The sum of integers 1 to n is: $1 + 2 + 3 + \cdots + n = {n(n+1)\over 2}.$ Let the three numbers removed be $x$, $x+1$ and $x+2$ which add up to $3x+3$. Then $${{n(n+1)\over 2} -(3x+3)\over n-3}=7.5 \quad (1)$$ This simplifies to: $${n^2-14n+39\over 6} = x. \quad (2)$$ The smallest value of the first of the three consecutive numbers is 1 and the largest value is $(n-2)$. Therefore $1\leq x \leq n-2.$ Combining equation (2) with this inequality: $$1 \leq {n^2 - 14n +39\over 6} \leq n-2.$$ This simplifies to $6 \leq n^2-14n+39 \leq 6n-12.$ So $$0\leq n^2 -14n + 33 =(n - 11)(n - 3)$$ and $$n^2-20n + 51 =(n-3)(n-17)\leq 0.$$ From the first inequality $n\leq 3$ or $n\geq 11$ and from the second inequality $3\leq n \leq 17.$ However, $n=3$ is not a valid solution because, after removing three consecutive numbers, there would not be any numbers left to yield an average of 7.5. Therefore, $11\leq n \leq 17.$

Using equation (2) again, the following table contains the values of $x$ for all integer values of $n$ between 11 and 17.

n 11 12 13 14 15 16 17
x 1 2.5 4.3 6.5 9 11.83 15

Since $x$ has to be a whole number, then the only values of $n$ that are valid are $n=11$ (removing 1,2 and 3); $n=15$ (removing 9, 10 and 11) and $n=17$ (removing 15, 16 and 17).
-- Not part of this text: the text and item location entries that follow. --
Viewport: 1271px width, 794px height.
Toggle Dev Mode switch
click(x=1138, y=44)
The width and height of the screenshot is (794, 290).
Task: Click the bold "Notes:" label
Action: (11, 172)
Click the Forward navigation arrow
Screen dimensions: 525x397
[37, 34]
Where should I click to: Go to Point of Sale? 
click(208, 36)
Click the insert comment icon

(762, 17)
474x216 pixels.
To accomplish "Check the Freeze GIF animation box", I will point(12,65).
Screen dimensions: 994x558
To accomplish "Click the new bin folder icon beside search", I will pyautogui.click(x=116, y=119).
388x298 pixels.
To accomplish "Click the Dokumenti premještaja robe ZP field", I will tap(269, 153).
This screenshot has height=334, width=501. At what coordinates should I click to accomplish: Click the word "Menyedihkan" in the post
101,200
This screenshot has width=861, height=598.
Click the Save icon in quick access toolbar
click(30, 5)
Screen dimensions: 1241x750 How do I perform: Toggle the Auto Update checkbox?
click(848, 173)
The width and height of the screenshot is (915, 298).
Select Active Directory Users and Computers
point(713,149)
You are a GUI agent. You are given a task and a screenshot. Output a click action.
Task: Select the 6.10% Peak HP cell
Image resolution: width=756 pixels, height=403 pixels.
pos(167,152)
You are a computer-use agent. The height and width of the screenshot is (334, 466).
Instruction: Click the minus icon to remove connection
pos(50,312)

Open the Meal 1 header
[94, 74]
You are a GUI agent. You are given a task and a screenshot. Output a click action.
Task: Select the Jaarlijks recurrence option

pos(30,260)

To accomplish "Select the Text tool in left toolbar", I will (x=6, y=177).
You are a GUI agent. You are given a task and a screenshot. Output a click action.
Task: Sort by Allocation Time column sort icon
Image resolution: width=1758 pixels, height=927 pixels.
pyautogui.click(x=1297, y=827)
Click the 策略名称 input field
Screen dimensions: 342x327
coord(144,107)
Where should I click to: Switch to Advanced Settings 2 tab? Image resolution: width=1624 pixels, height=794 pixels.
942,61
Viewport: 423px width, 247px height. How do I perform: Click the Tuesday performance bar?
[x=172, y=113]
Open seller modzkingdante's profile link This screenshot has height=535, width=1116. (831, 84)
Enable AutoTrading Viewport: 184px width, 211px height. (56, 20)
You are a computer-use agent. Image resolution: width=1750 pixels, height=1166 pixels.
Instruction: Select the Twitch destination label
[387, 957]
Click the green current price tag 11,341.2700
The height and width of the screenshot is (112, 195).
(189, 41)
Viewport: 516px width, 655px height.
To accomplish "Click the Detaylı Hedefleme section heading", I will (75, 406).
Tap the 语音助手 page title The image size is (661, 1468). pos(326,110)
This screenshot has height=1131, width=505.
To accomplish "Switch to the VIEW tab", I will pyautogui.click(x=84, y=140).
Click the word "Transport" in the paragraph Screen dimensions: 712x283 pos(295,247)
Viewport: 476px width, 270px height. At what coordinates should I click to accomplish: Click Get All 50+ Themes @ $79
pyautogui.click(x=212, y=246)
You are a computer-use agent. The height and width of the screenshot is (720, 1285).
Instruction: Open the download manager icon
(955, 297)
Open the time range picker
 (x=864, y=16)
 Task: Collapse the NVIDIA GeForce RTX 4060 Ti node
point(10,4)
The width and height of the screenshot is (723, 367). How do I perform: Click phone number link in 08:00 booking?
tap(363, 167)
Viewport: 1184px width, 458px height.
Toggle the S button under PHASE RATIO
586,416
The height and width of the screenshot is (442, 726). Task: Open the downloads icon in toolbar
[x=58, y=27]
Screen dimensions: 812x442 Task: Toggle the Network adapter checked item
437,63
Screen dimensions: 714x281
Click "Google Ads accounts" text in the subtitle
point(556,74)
2. Solution with non-consecutive numbers

Let the sum of the three numbers removed be $S$, then from equation (1): $${n(n+1)\over 2} - S = 7.5(n-3)$$ which simplifies to $${n^2 - 14n + 45 \over 2} = S.\quad (3)$$ The smallest value of $S$ is 6, when the numbers removed are 1, 2 and 3. The largest value of $S$ is $n + (n-1) + (n-2) = (3n - 3)$. Therefore $6\leq S \ leq 3n-3$. Combining this inequality with equation (3): $$6 \leq {n^2 - 14n + 45 \over 2} \leq 3n-3.$$ This reduces to $0\leq n^2 - 14n + 33 = (n-11)(n-3)$ and $n^2-20n+51 = (n-3)n-17)\leq 0.$

So, as in the first part $11\leq n \leq 17.$ The following table shows the values of S for all integer values of $n$ from 11 to 17.

n 11 12 13 14 15 16 17
S 6 10.5 16 22.5 30 38.5 48

As $S$ has to be a whole number, then $n$ can only take the values 11, 13, 15 and 17 giving the only possible solutions.

For $n=11$ the only three numbers adding up to 6 are 1, 2 and 3 which are consecutive and this solution came up in the first part.

For $n=13$ any three numbers adding up to 16 can be removed; for n=15 any three numbers adding up to 30 can be removed and for n= 17 any three numbers adding up to 48 can be removed.